Today’s prompt is courtesy of Raspberry Beret #Reverb12. Day 4: Cycles
I was born in New York and grew up in Las Vegas. I’ve always had a black thumb and never been able to grow anything.
Now I live in Orange County California in a home with fruit trees. Me! I have fruit trees! A few years back, one of the priests in our parish pointed out how much abundance and unused capacity there is to grow fruits and vegetables in Southern California. He gave us seed corn and asked people to take it home, plant it and bring back a portion of whatever grows to the church food bank.
Out of the experience of successfully growing corn, I planted a peach tree next to the orange tree that was resident in our back yard when we moved in. A few years later, I added apple trees and then eventually a pair and cherry trees.
None of these trees bloom at the same time. As the fruit on one ripens, the fruit on the next starts to form. There is always something happening on one of the trees.
Oranges in August
The image above was taken last August. All the fruit that was will be picked in February was present on the tree in August. Those oranges just started to change color in late October and are not quite at the right color yet.
As I walked the yard last week, I noticed that the apple tree’s leaves are starting to turn. They will fall in month or two. I also noticed that the dormant cherry trees are starting to bud.

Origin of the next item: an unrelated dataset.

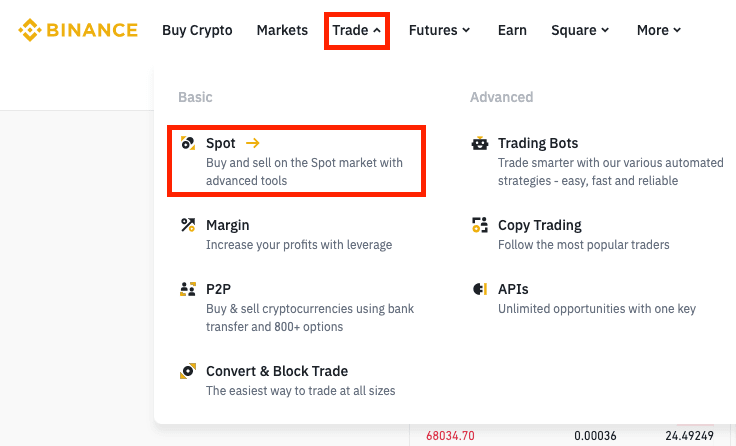Collapse the Trade dropdown menu
Viewport: 736px width, 446px height.
[357, 30]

There might be cherries on that tree in six months. It always amazes me when the trees bud and then new leave sprout.
The seasons come and go, but the back yard something is always growing somewhere. I sometimes find myself observing where particular trees are in their cycle and being amazed at how much time there is between when the fruit first forms and when the fruit is ready for picking.
As I posted last August, “Food takes so long to grow and yet we consume it so quickly. I am not just talking about fruits and vegetables. Try and imagine about how many cows and chickens are needed to restock just Mc Donalds. Think about how long it took to grow each animal and how much feed they required just to meat one day’s demand. It gets a bit overwhelming to think about it.”